Robertson v. OelschlaegerAnnotate this Case
137 U.S. 436 (1890)
U.S. Supreme Court
Robertson v. Oelschlaeger, 137 U.S. 436 (1890)
Robertson v. Oelschlaeger
Nos. 86, 255
Argued November 20, 1890
Decided December 22, 1890
137 U.S. 436
ERROR TO THE CIRCUIT COURT OF THE UNITED
STATES FOR THE SOUTHERN DISTRICT OF NEW YORK
Philosophical apparatus and instruments, as referred to in Schedule N of the Tariff Act of March 3, 1883, 22 Stat. c. 121, 513, are such as are more commonly used for the purpose of making observations and discoveries in nature, and experiments for developing and exhibiting natural forces, and the conditions under which they can be called into activity, while implements for mechanical or professional use in the arts are such as are more usually employed in the trades and professions for performing the operations incidental thereto.

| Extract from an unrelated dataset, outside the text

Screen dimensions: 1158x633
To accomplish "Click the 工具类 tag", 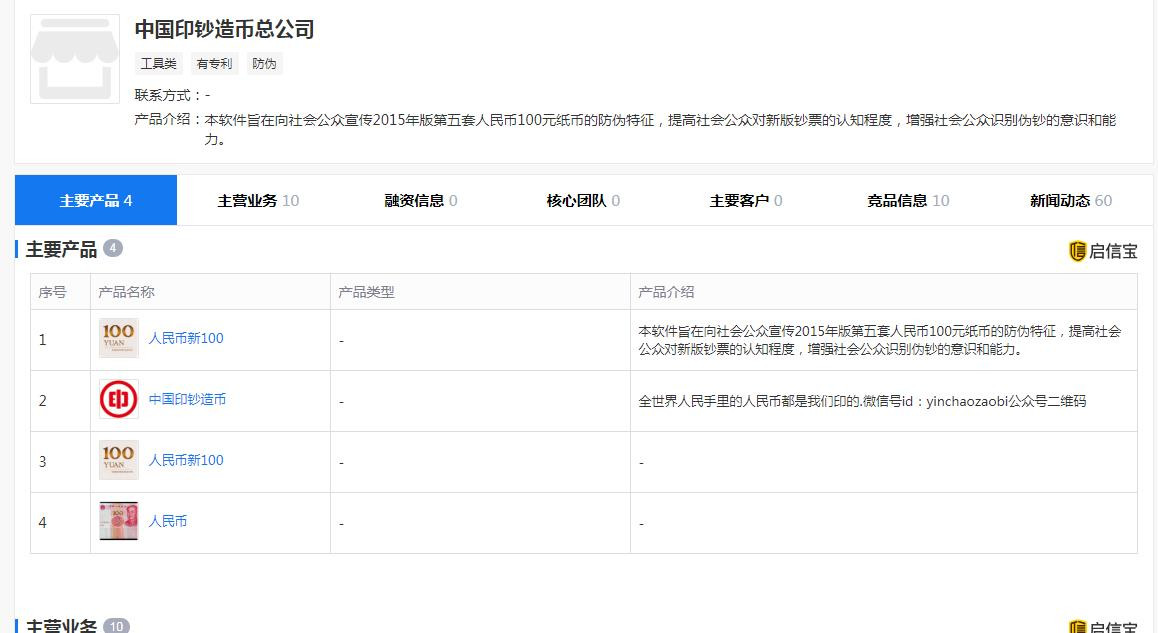I will click(159, 64).
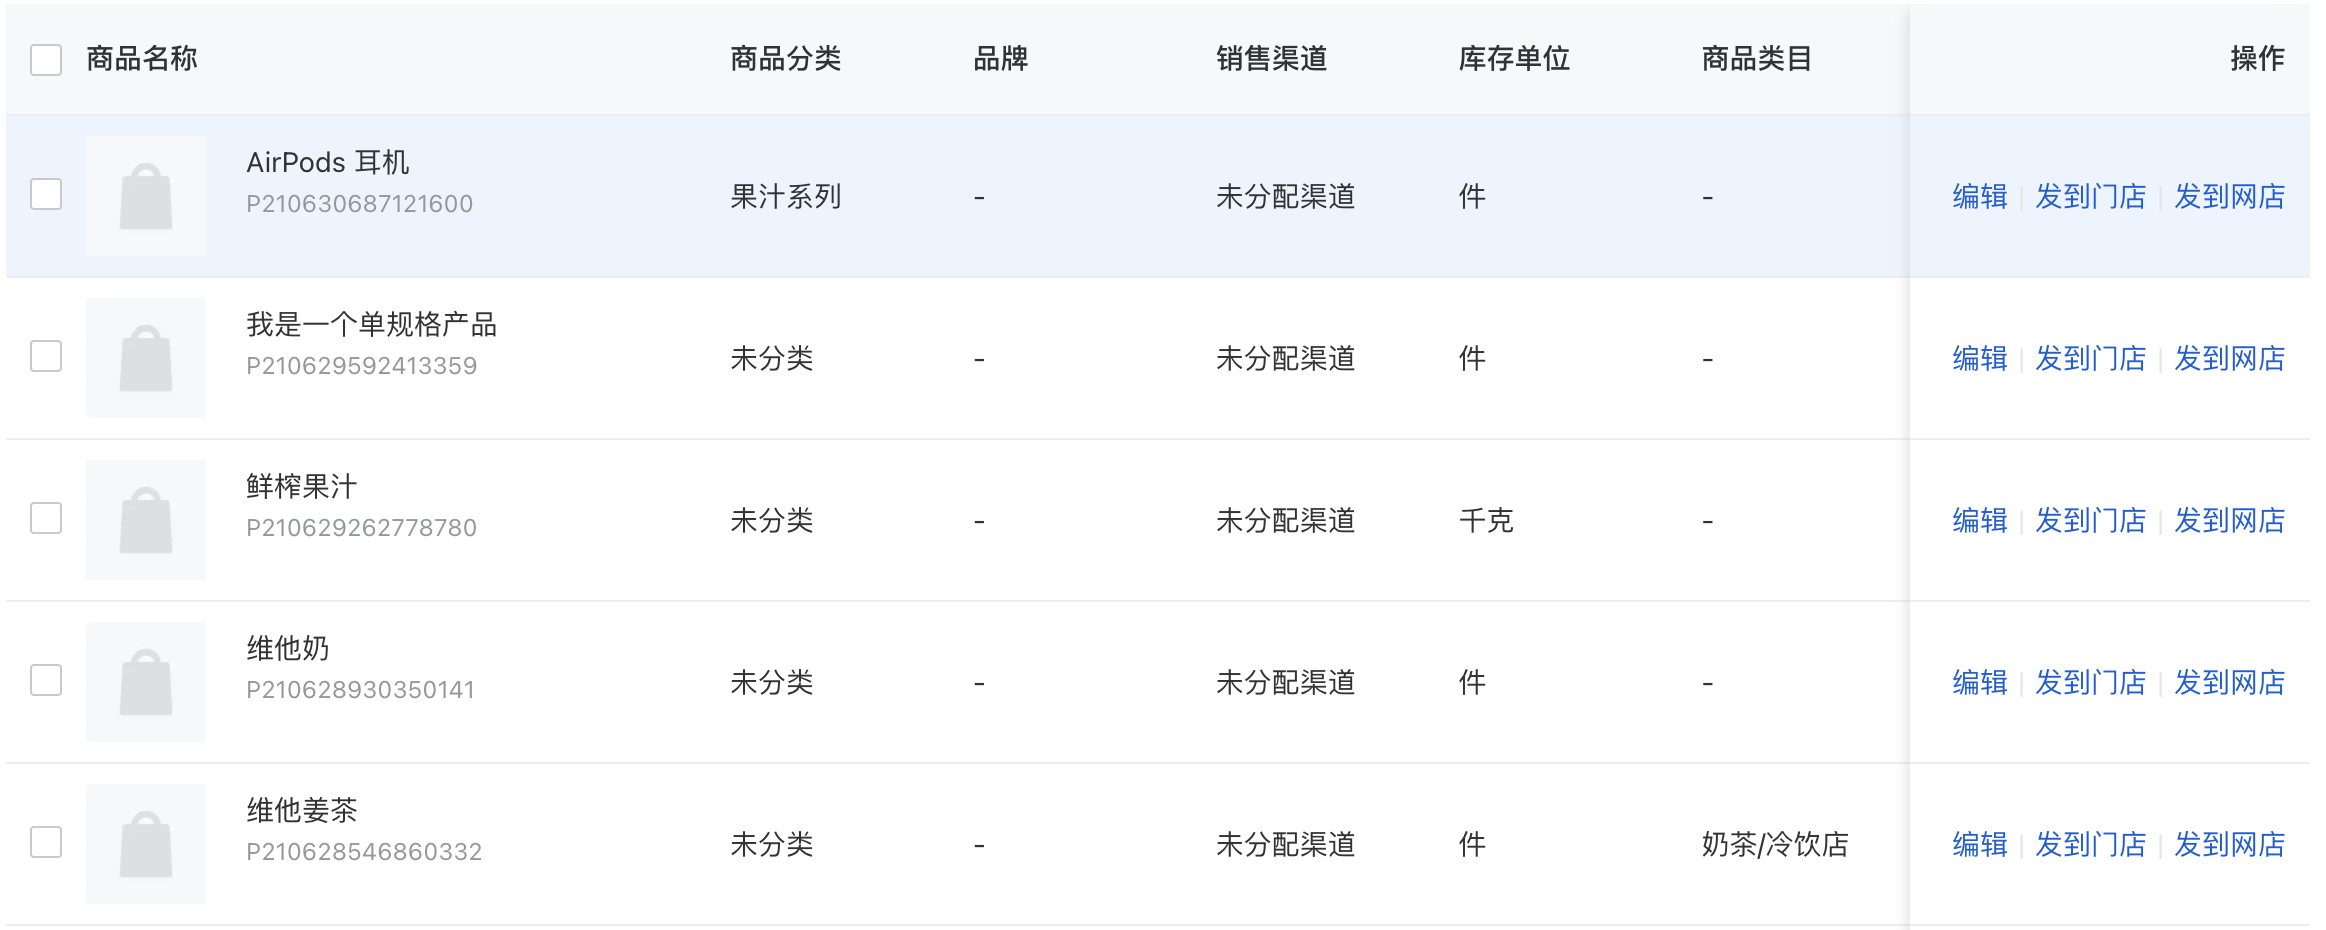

Duties were assessed at 45 percent ad valorem and collected on a variety of articles imported into New York, it being claimed that they were manufactures not specially enumerated under Schedule N of the Act of March 3, 1853, 22 Stat. c. 121, 501. The importer brought suit to recover an alleged excess of duties, claiming that they should have been assessed at 35 percent under Schedule N as philosophical apparatus and instruments. At the trial, a scientific expert was examined as a witness. The court and jury, with the exception of this evidence, had nothing before them to rely upon except the common knowledge which all intelligent persons possess. As a result, the court directed the jury (1) to render a verdict for the defendant as to a specified class of the articles, (2) to render a verdict for the plaintiff as to another specified class, and (3) as to the remainder, it left the jury to determine their classification, and they found for the plaintiff as to a part and for the defendant as to a part. Held that there was no error in these instructions.